FM : Si les certitudes sont rares, elles n'en ont pas moins le mérite d'exister. Et il est faux d'affirmer, comme il est courant de le lire, que nous ne savons rien des techniques de construction égyptiennes. Mon ouvrage tente de remettre en lumière qu'en dépit d'importantes zones d'ombre, la documentation est relativement abondante. La provenance des pierres et les techniques d'extraction employées laissent peu de place au doute. Et le déplacement des blocs est lui aussi bien documenté dans les représentations picturales de l'histoire pharaonique.
ÉA : La technologie qui avance à grands pas - je pense notamment à la mission ScanPyramids - nous apportera-t-elle des éléments de réponses ? Mais percer leur 'secret' n'est-ce pas aussi leur enlever leur part de mystère ?
FM : Les nouvelles technologies, que ce soit dans la modélisation 3D, dans les moyens de prospection, de détection ou de simulation, offrent des outils extraordinaires qui permettent d'explorer de nouvelles pistes. Nous ne pouvons nous y soustraire sous peine de nous priver d'informations capitales. Mais, tout comme en astronomie, où un télescope très puissant n'est que de peu d'utilité si l'observateur ignore tout de ce qu'il observe, la technologie risque de rester stérile si elle n'est pas alliée à une excellente connaissance de l'état de l'archéologie.
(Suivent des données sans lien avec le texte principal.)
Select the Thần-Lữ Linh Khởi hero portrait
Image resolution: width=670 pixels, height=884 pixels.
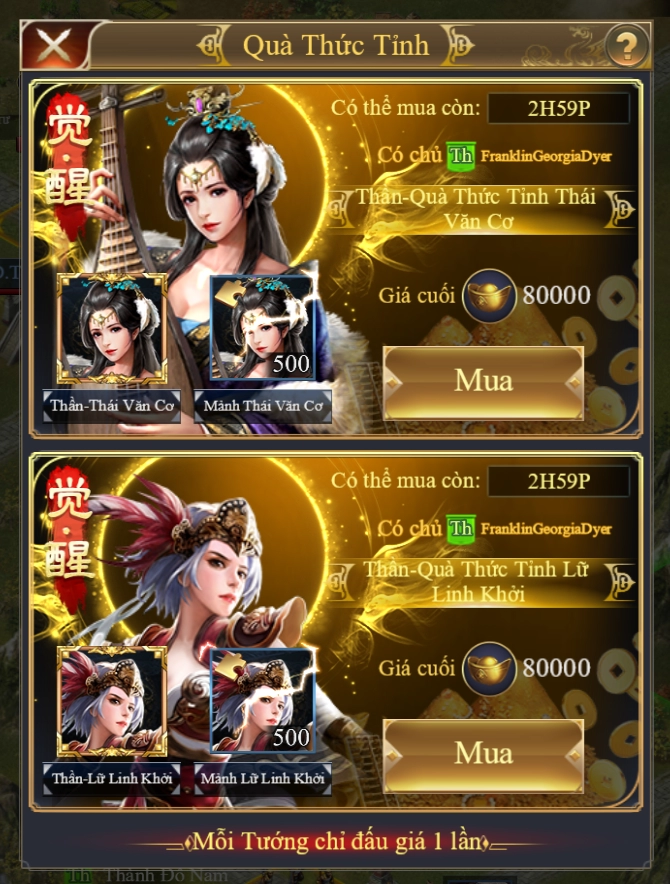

Si toutes les compétences s'allient dans une démarche purement scientifique, je ne doute pas que l'on découvrira beaucoup de choses. Mais vous n'avez aucune inquiétude à avoir, le voile ne sera pas entièrement levé. L'architecture pharaonique est vaste et complexe. Les réponses amèneront à nous poser d'autres questions. Et des 'mystères' perdureront pour notre plus grand plaisir à tous.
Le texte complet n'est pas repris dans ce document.